Extracted records
++++
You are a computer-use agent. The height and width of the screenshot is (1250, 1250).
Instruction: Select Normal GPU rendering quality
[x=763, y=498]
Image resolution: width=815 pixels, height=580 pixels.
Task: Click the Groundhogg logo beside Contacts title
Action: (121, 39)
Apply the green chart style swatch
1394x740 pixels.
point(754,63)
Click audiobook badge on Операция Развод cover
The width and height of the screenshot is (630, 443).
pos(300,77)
++++
Exercise description: Each line of the data is to be output exactly, with none skipped.

Task result:
You are a computer-use agent. The height and width of the screenshot is (1250, 1250).
Instruction: Select Normal GPU rendering quality
[x=763, y=498]
Image resolution: width=815 pixels, height=580 pixels.
Task: Click the Groundhogg logo beside Contacts title
Action: (121, 39)
Apply the green chart style swatch
1394x740 pixels.
point(754,63)
Click audiobook badge on Операция Развод cover
The width and height of the screenshot is (630, 443).
pos(300,77)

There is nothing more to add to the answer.